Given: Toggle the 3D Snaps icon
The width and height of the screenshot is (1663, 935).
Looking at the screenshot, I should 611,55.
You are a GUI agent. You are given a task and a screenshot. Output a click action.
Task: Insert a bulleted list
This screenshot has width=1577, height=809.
--
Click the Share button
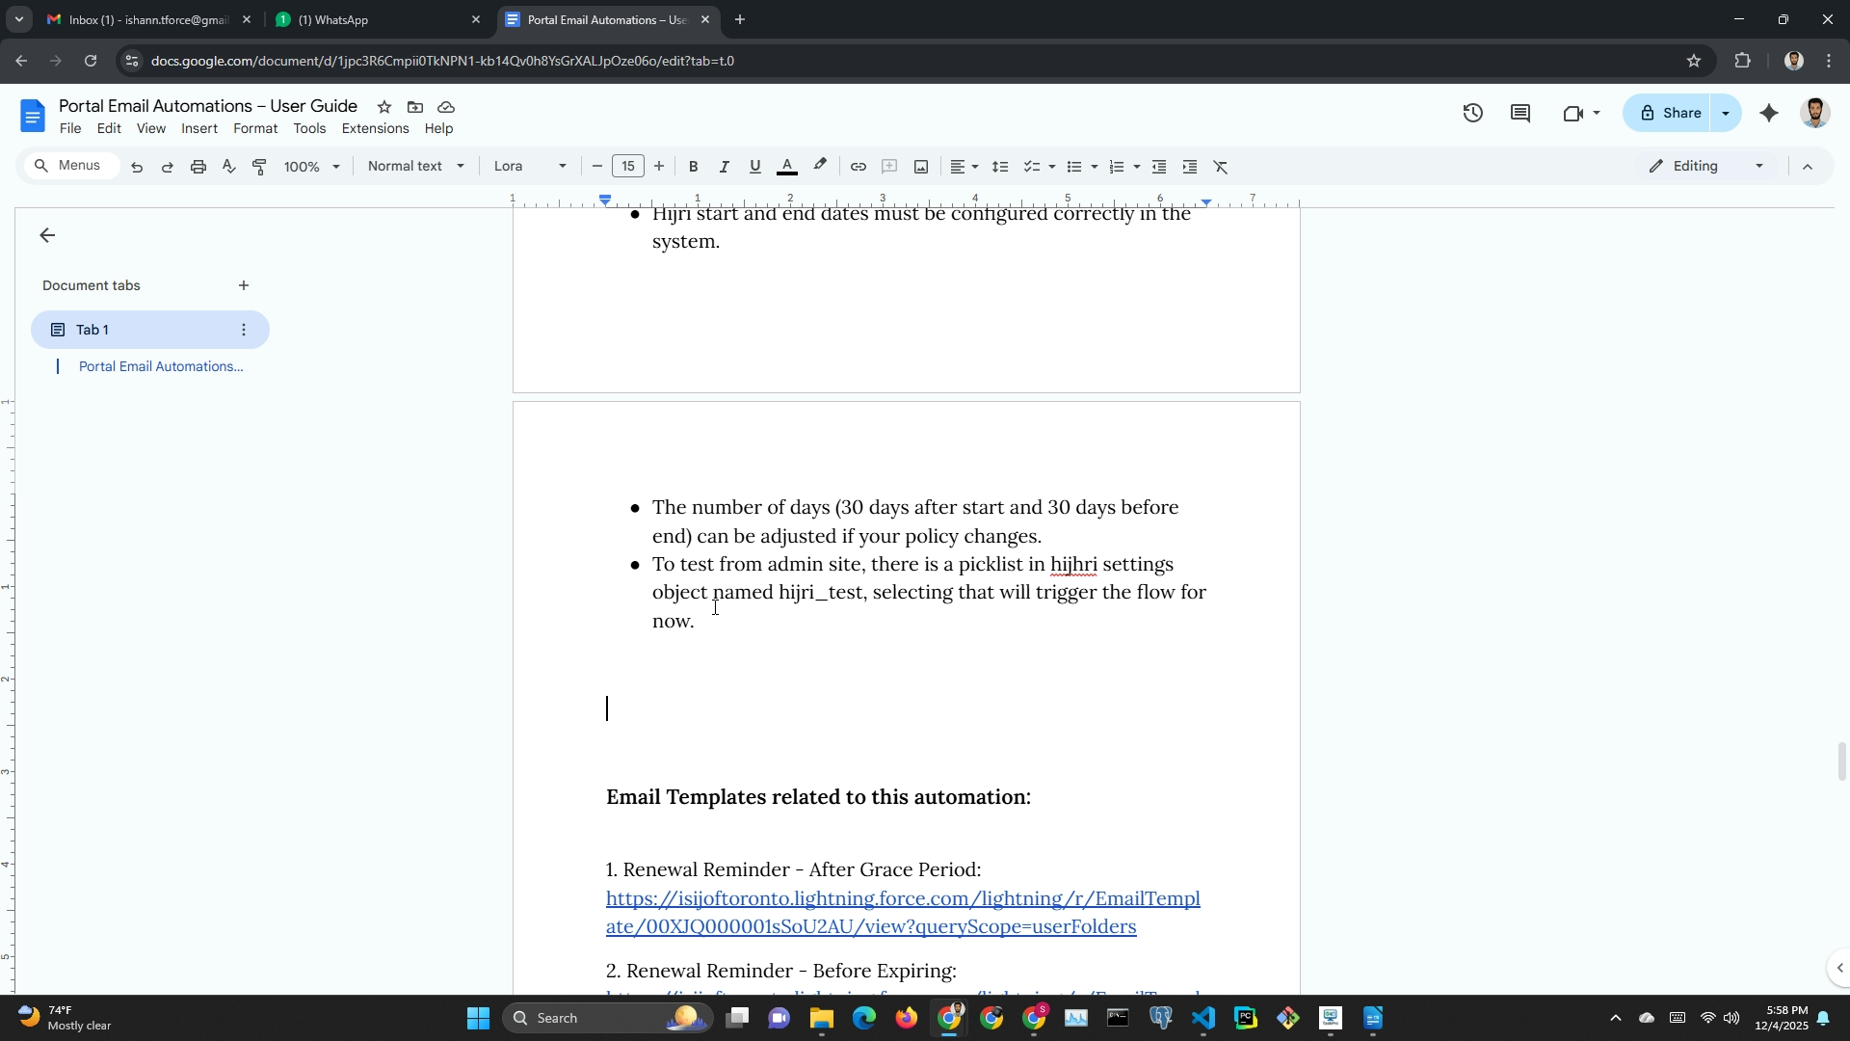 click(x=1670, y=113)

_WHAT THE TASK ASKS_. From the records above, transcribe exactly the run of lines that opens with the line holding "Given: Toggle the 3D Snaps icon" and closes with the line holding "This screenshot has width=1577, height=809.", both included.

_YOUR SOLUTION_.
Given: Toggle the 3D Snaps icon
The width and height of the screenshot is (1663, 935).
Looking at the screenshot, I should 611,55.
You are a GUI agent. You are given a task and a screenshot. Output a click action.
Task: Insert a bulleted list
This screenshot has width=1577, height=809.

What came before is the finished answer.